Posted: 5/12/06
Tony Hall, former United States congressman and United Nations ambassador, visits children in Africa. Hall has traveled to 120 nations to learn about hunger and poverty. |
Feeding the hungry disarms
terrorists, author insists
By Ken Camp
Managing Editor
Humanitarian aid is the most potent weapon the United States can deploy against terrorism, veteran congressman Tony Hall believes.
Providing food for one’s enemies not only fulfills a basic teaching of Jesus Christ; it’s also good foreign policy, said Hall, an evangelical Christian who served 12 terms in the U.S. House of Representatives and recently completed more than three years as ambassador to the United Nations Agencies for Food & Agriculture in Rome.
“When we feed hungry people—and help them solve other problems—we create goodwill that can last for generations, cement alliances and make us safer in an often-dangerous world,” he writes in his new book, Changing the Face of Hunger.

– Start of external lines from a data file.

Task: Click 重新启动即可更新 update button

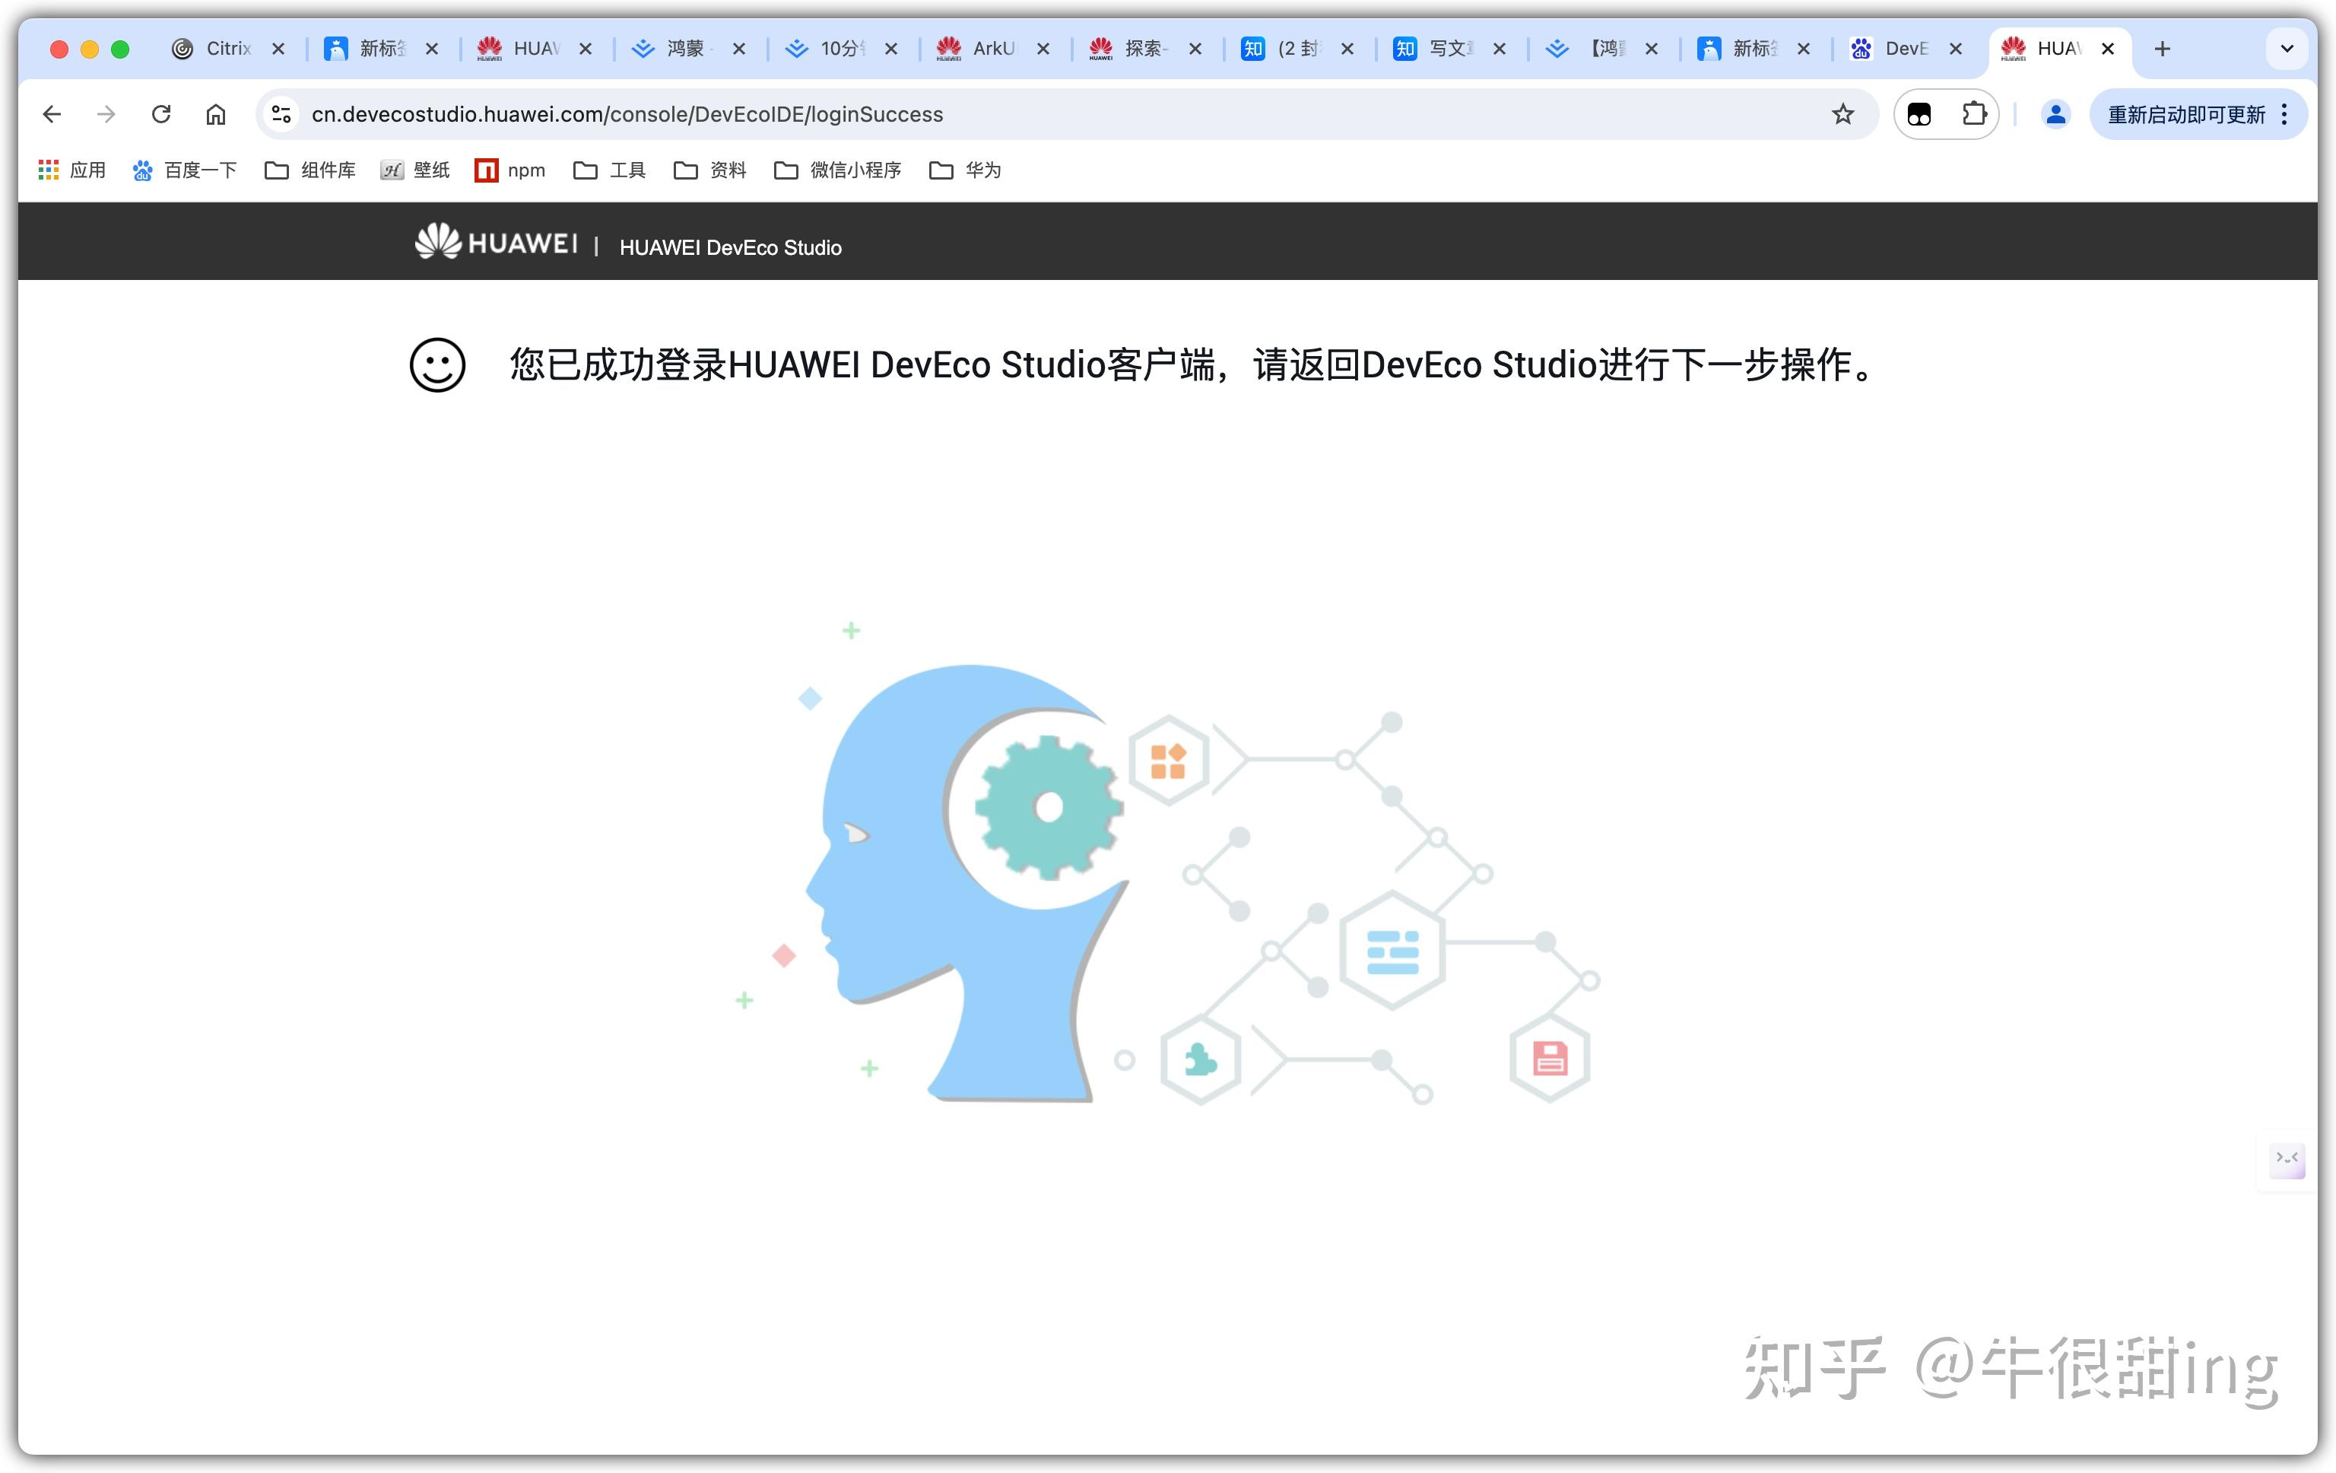Action: (2186, 115)
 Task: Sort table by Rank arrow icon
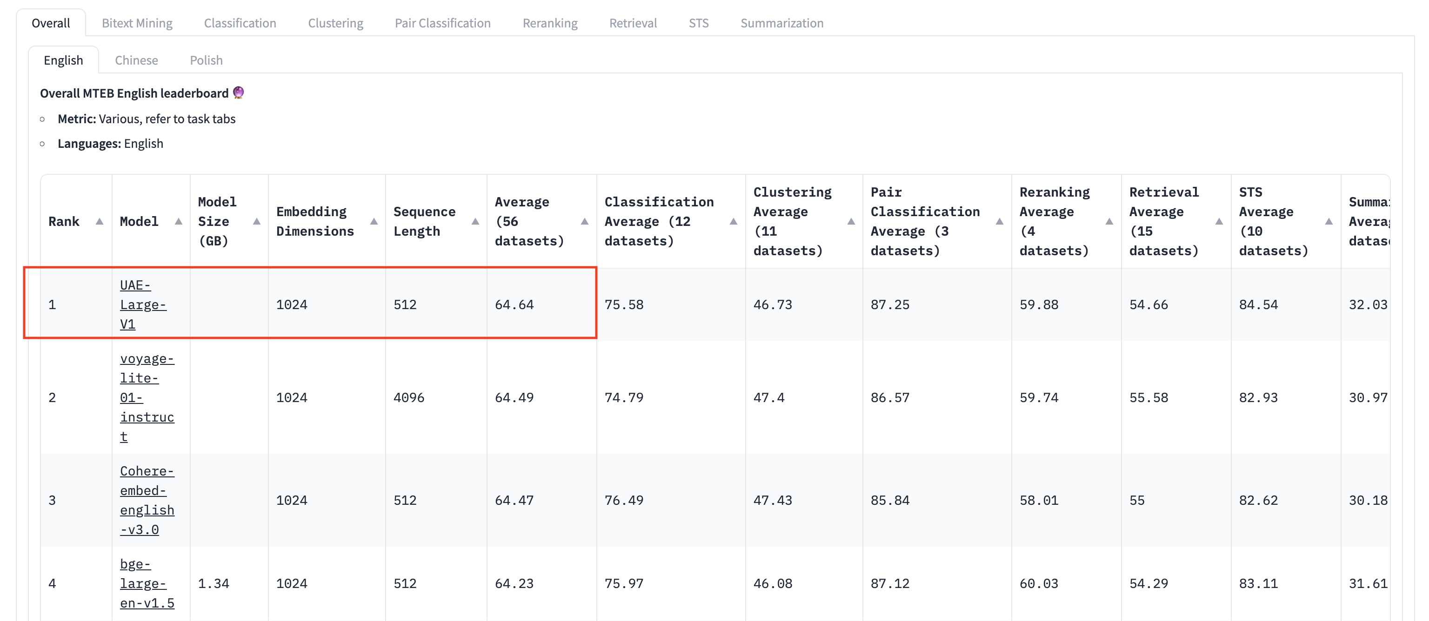(x=99, y=222)
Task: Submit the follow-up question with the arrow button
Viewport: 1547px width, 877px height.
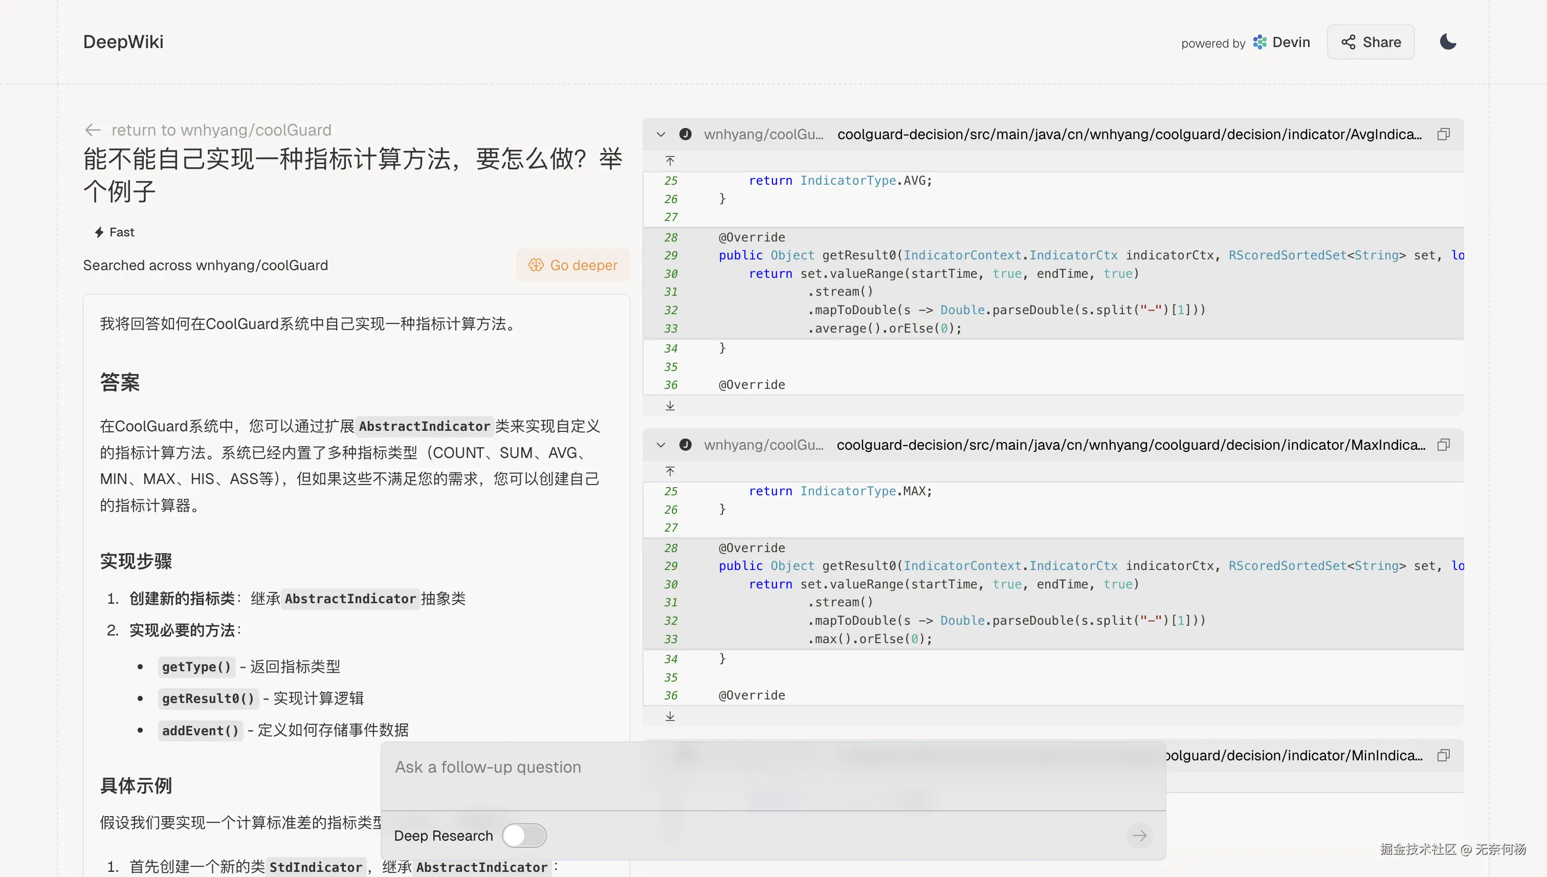Action: tap(1139, 835)
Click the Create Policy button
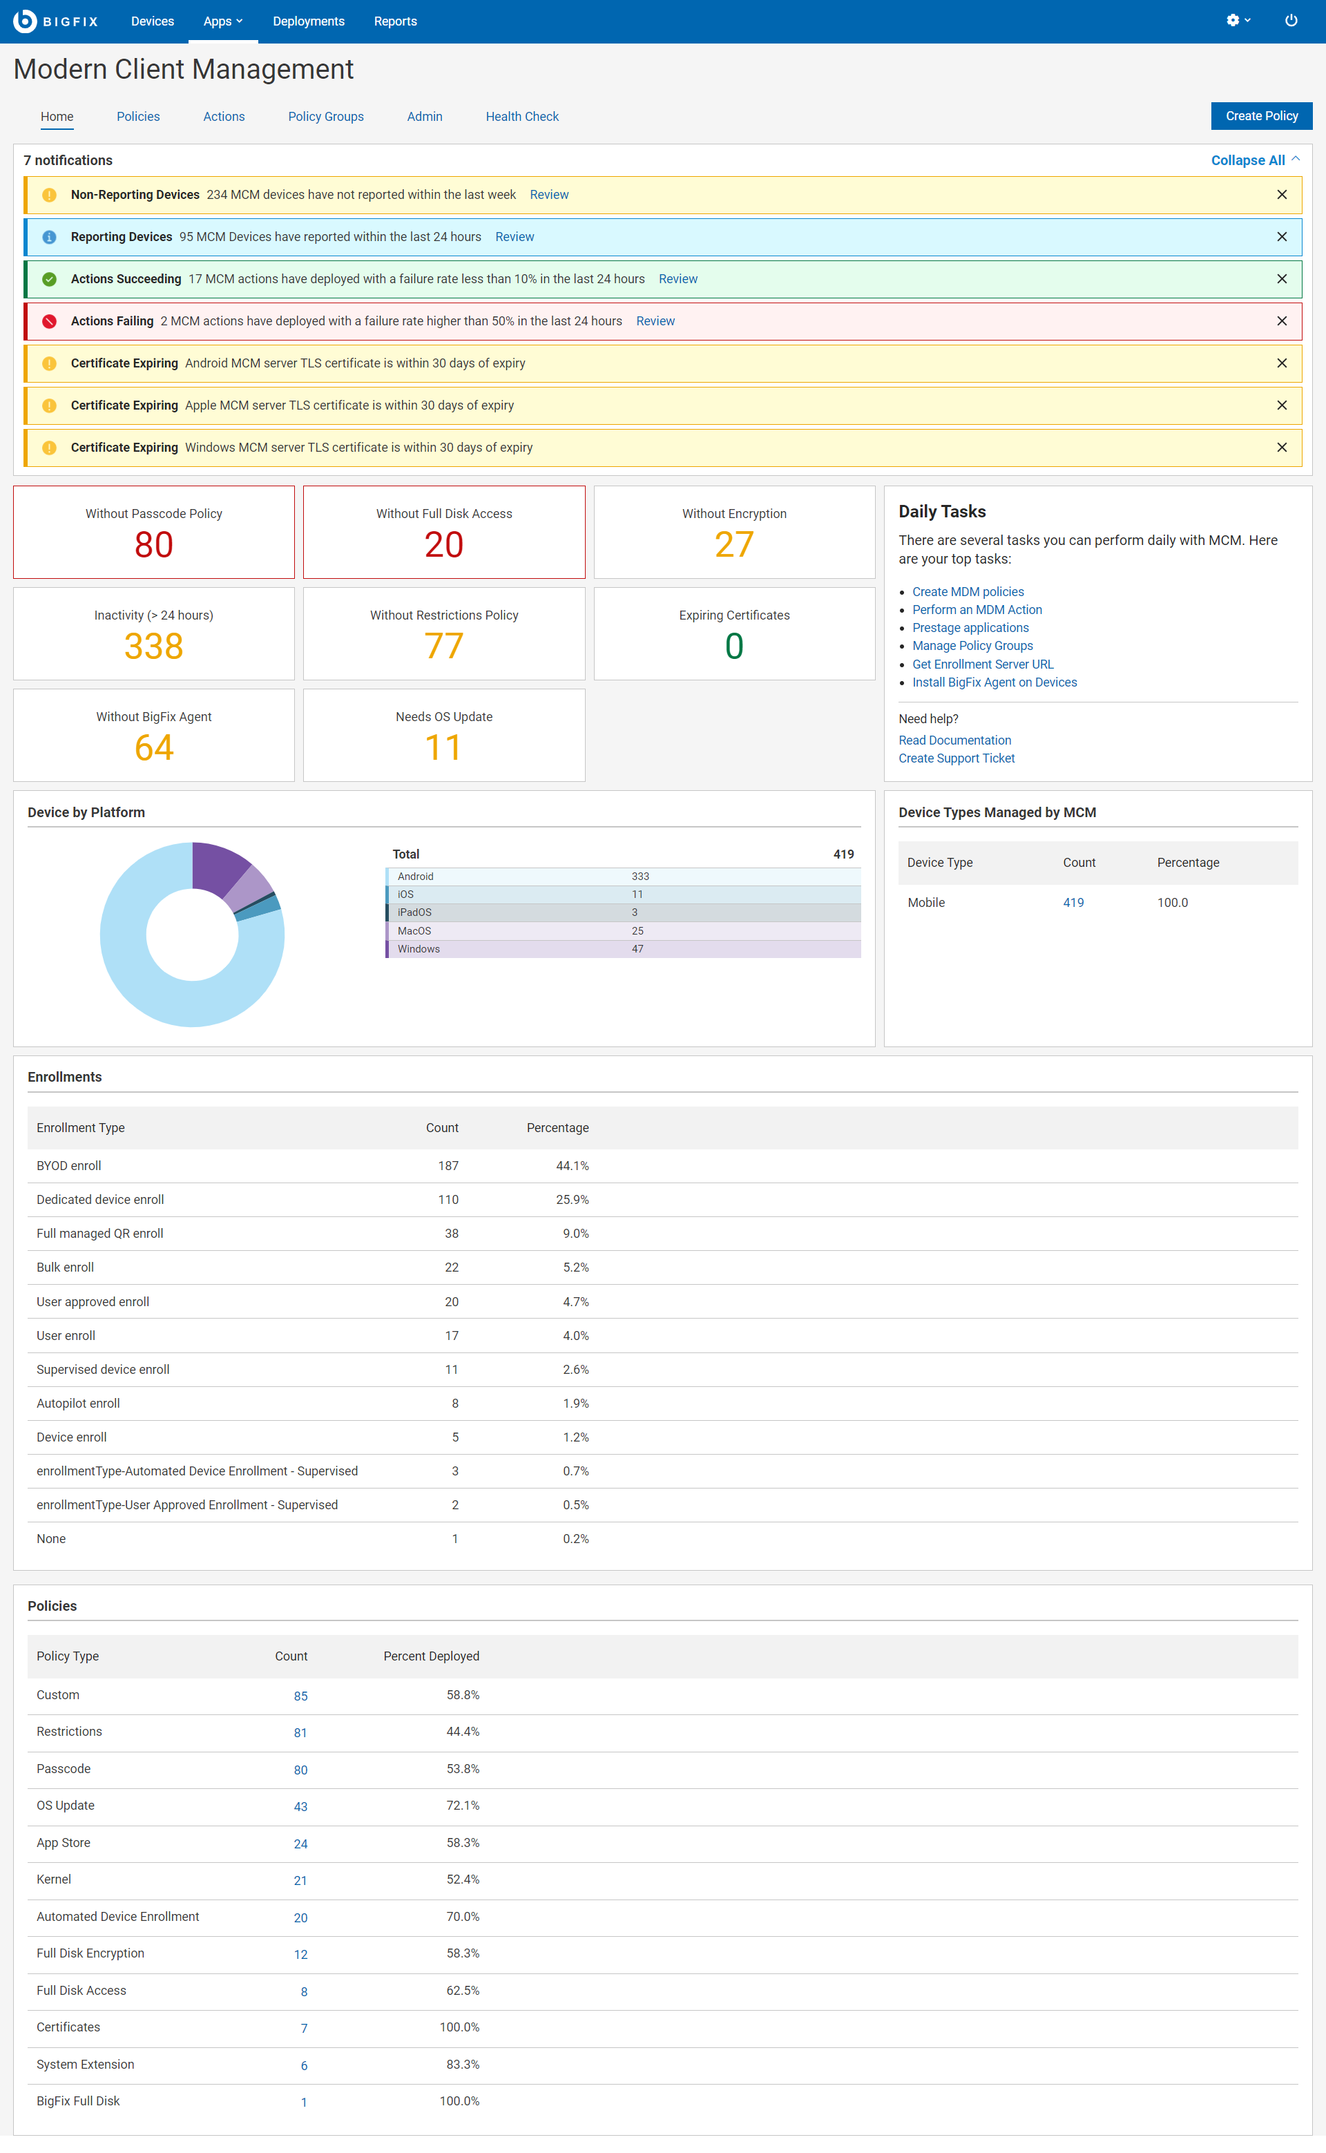This screenshot has height=2153, width=1326. 1260,116
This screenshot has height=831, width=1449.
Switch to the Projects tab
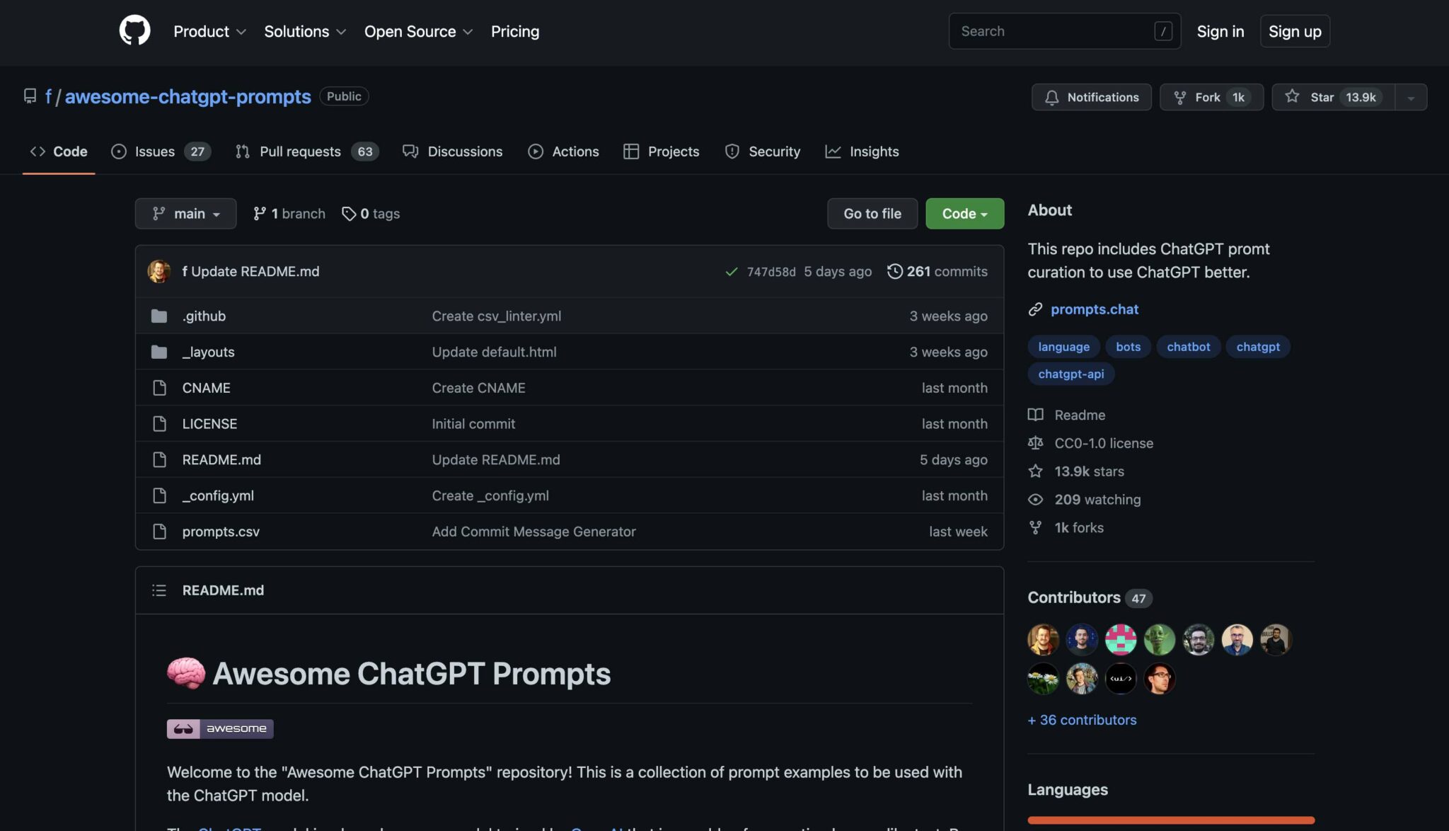(x=661, y=151)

“To fight terrorists who label us the enemy of the poor and the oppressed, we must make clear that we are the poor and oppressed’s best friend.”
The world does not lack the food necessary to eliminate chronic hunger; it lacks the political and spiritual will to bring about change, he said in an interview.
“We grow enough food to feed everybody,” said Hall, a three-time nominee for the Nobel Peace Prize.
“We need more political will and more spiritual will. We need more people of faith involved.”
In 1993,when Congress eliminated the House Select Committee on Hunger—which Hall had co-founded and chaired—he went on a highly publicized 22-day fast to raise awareness and express his solidarity with the world’s hungry people.
Hall traces his intense commitment to justice for the poor and food for the hungry to an admonition by Mother Teresa of Calcutta and a question by a Christian mentor who helped disciple him.
When Hall asked Mother Teresa how she could hope to make any impact on the world’s vast problems, she said, “You do the thing that is in front of you.”
And when Hall met in a small group of Christians in Washing-ton, D.C., about two years after his conversion, one of them asked him, “Tony, don’t you think it’s time you brought God into your workplace?”
Hall initially resisted. “I didn’t want to be seen as a politician who wears his religion on his sleeve,” he explained.
But witnessing firsthand the pressing needs of hungry people in the United States and around the globe fueled Hall’s passion for justice.
He visited famine-stricken Ethiopia, investigated human rights abuses in Romania, traveled to North Korea six times to witness hunger in a Communist country closed to most American officials, and brokered a deal with Mu’ammar al-Gadhafi so food from the United States could be trucked through Libya and delivered to refugees in Sudan and Chad.
Hall, an Ohio Democrat, bridged partisan politics to build alliances with colleagues such as Frank Wolf, a conservative Virginia Republican, who shared his concern for human rights and global security.
“We can put aside partisan differences by concentrating on the things we agree upon,” he said.
“It’s hard to demonize others when you spend time together, pray together and really get to know them.”
Hall remains convinced issues of hunger and poverty can be a place where most people of goodwill can find common ground if they see for themselves the needs of hungry people—whether in a refugee camp on the other side of the world or at a homeless shelter in their own community.
“I’ve traveled to 120 nations,” he said “And I take people with me to show them, to educate them.
“I’ve taken politicians and businessmen to see the good and the bad—programs that work and programs that don’t work.”
People of different faiths and different political philosophies recognize compassion as a virtue, he stressed.
By approaching the problem from different perspectives, they offer a variety of solutions—governmental aid, personal charity, small loans to benefit micro-enterprise, literacy programs and health care education to improve standards of living.
“Some of the most effective programs are public/private partnerships between government and business,” he said.
Christians, in particular, have a responsibility to meet human needs and become advocates for poor and hungry people, he said, noting the Bible includes more than 2,000 verses concerning the poor.
“If each of us just did the thing that is in front of us, that would take care of half the problems in the world,” he said.